Question: For a breaking wire change, which versioning strategy (dual-write, content-type, parallel subject, flag) meets kill criteria with acceptable cost?

Setup

  1. Define the break and the set of producers/consumers.
  2. Pick 1–2 candidate strategies from the article’s options.
  3. Metrics backend for error rate, lag, and traffic % on old vs new.

Procedure

  1. Implement strategy in a non-prod environment with both versions live.
  2. Migrate a canary % of traffic; watch errors and lag.
  3. Exercise rollback: force old path; confirm recovery.
  4. Write kill criteria (e.g. “old version <1% for 7 days”).
  5. Only then schedule old-path removal.

Decision rule

  • Strategy wins if canary meets SLOs and rollback works within your incident budget.
  • No kill criteria ⇒ do not start dual-running.

Metrics

Metric / signal Role
% traffic on old vs new version Primary migration progress
Error rate by version Safety
Consumer lag / DLQ rate Event-path health
Dual-run cost (CPU, storage) Economic limit
Time to rollback Operational risk
Kill-criteria boolean Go/no-go for decommission
Suite benchmarks Not primary for versioning ops

Conclusion style: “Dual-write 2 weeks; kill old when <1% and zero DLQ spike.”

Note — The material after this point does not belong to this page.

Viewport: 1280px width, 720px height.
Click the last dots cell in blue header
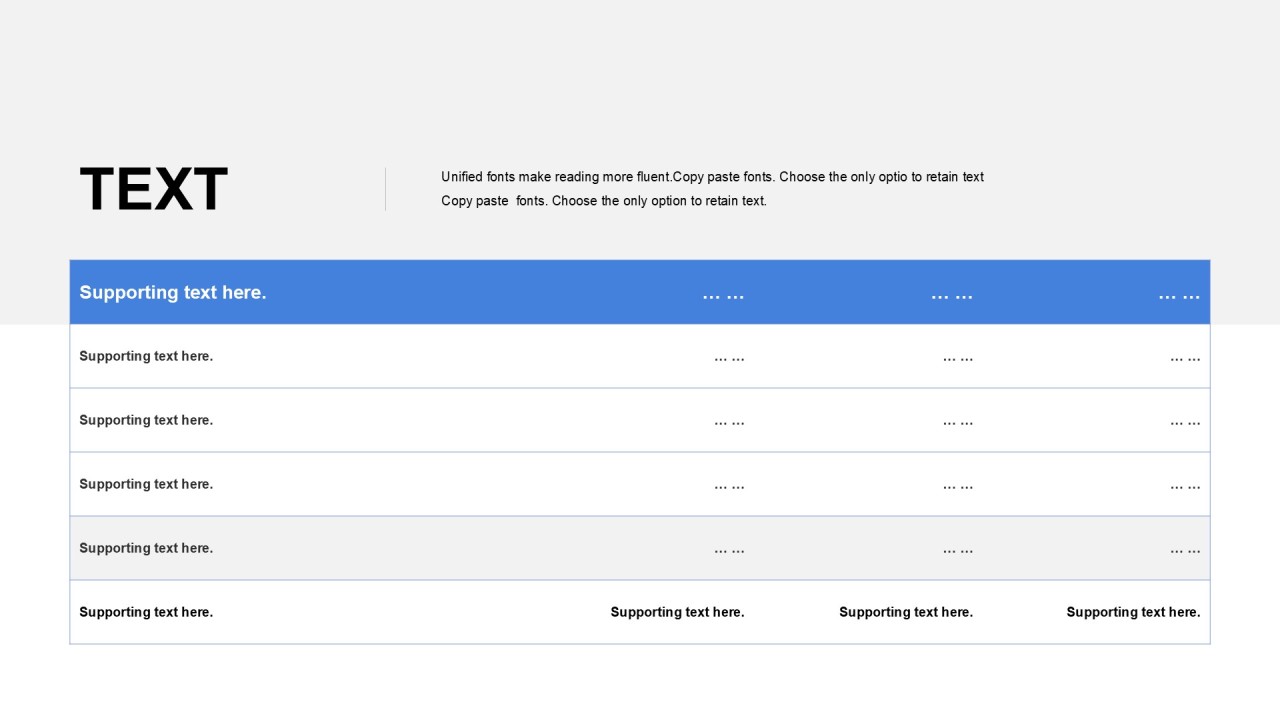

What this suite cannot tell you

  • How long your clients need.
  • Political cost of a forced upgrade.
  • Exact feature-flag design.

Common mistakes

  • Calling a break “minor” because JSON is flexible.
  • Shipping dual-write without idempotent merge rules.
  • Dropping v1 while mobile app binaries still call it.

Key takeaways

  • Additive first; versioned break second; metrics close the loop.
  • Dual periods need kill criteria, not hope.
  • Registry/CI and public OpenAPI are how strategy becomes enforceable.
  • Suite does not simulate your client estate—instrument production.